BLI NEWS
SHARED INSTRUMENTATION GRANT AWARDED
Associate Professor Vickie LaMorte, Ph.D., and her co-PI, Tatiana Krasieva, Ph.D., have been awarded a $500,000 Shared Instrumentation Grant from the National Institutes of Health to purchase a new Zeiss LSM 510 META NLO microscope. Additional funds for the remaining cost of the $750,000 system were arranged by Dr. LaMorte through Beckman Laser Institute and the Department of Biomedical Engineering.
The new Zeiss LSM 510 META NLO laser-scanning microscope is a state-of the art system. Housed on the platform of a Zeiss inverted Axiovert 200 M microscope, it combines standard fluorescence confocal imaging at six different excitation wavelengths with multi-photon fluorescence/second harmonic generation. The excitation source for this modality is a novel femto-second Chameleon Ultra laser (Coherent Inc.), which is tunable at an extremely wide range of wavelengths: from 690 to 1040 nm. One of the unique features of this system is its ability to detect second harmonic generation signals in both transmitted and reflected geometry. META detection provides fast, reliable and precise separation of the emission signals for multiple-labeled samples with widely or almost completely overlapping emission spectra of fluorophores on a pixel-by pixel basis. Specifically, the new Zeiss META imaging system with two photon capabilities will enhance Dr. LaMorte's ability to examine protein-protein interactions occurring within a single cell. Coupled with Fluorescence Resonance Energy Transfer or FRET-based methodologies, this system will provide spectral separation of the GFP molecules that Dr. LaMorte and her lab use to tag the proteins they are interested in examining with pixel-by-pixel resolution. In combination with the subcellular imaging volume that can be achieved by two photon excitation, they will have resolution of these cellular events that was not obtainable with the previous existing systems. Not only will Dr. LaMorte and her lab be able to determine if two proteins interact in vivo within the confines of the cell but now they will be able to see precisely where this interaction is occurring within the cell's architecture. Ultimately, by mapping a protein's dynamic interplay with other proteins in the cell, a fundamental understanding of how this protein contributes to normal and diseased states will be achieved.

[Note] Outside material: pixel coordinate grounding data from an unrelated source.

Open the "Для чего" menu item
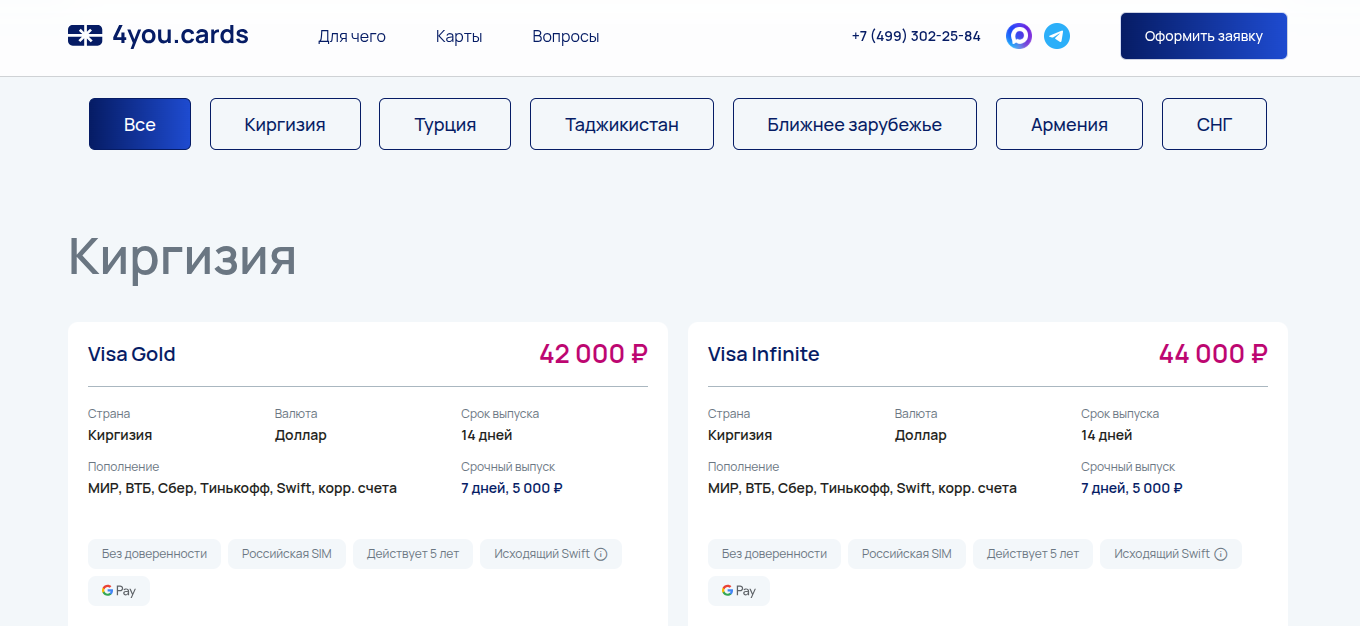352,37
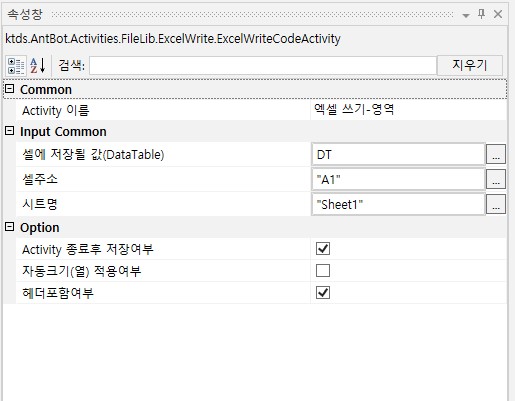Click the 지우기 clear button
This screenshot has width=515, height=401.
click(470, 65)
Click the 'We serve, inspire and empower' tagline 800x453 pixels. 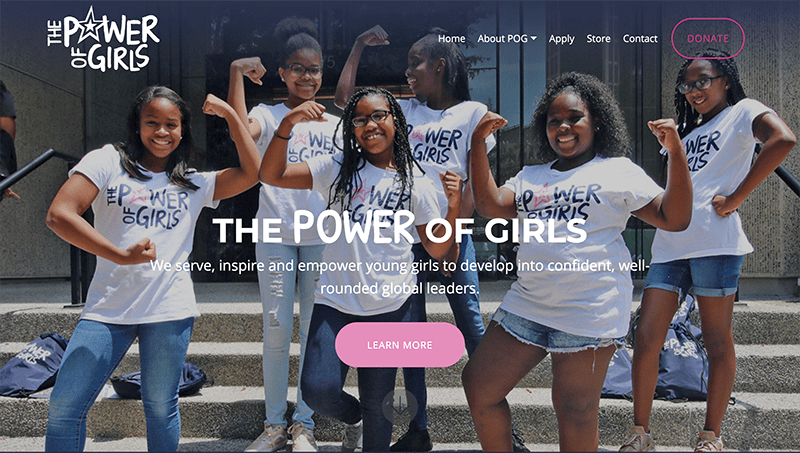pyautogui.click(x=399, y=277)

The system will be housed and supported within the well-established NIH Biomedical Technology Resource Center (Laser Microbeam and Medical Program, LAMMP) at the Beckman Laser Institute and will be used by a group of 13 multi-disciplinary investigators representing ten departments at the University of California, Irvine. The LAMMP facility is dedicated to defining and understanding broad issues related to the use of light as a tool to selectively perturb, monitor, and image physiology in cells and tissues. According to Dr. Krasieva, manager of the LAMMP facility, all of the original proposed projects were initiated as pilot/feasibility studies using a multi-photon excitation laser scanning system that she and her colleagues built themselves and/or a 14-year-old LSM 410 confocal system. Now that the original projects have expanded in scope and require frequent and often heavy use of laser scanning microscopy, there was an urgent need for a commercial-grade, user-friendly confocal/multi-photon microscope to be housed and managed within the facility. The Zeiss META instrument will ideally accommodate the researchers' needs, which range from low-light-level endogenous signal detection of both fluorescence and second harmonic generation (SHG) in tissues to cellular FRET-based imaging.
Dr. LaMorte expects that the Zeiss META instrument will have a significant overall benefit to the UCI research community and beyond based on the existing strong impact of the LAMMP and its dissemination of new discoveries to colleagues and collaborators.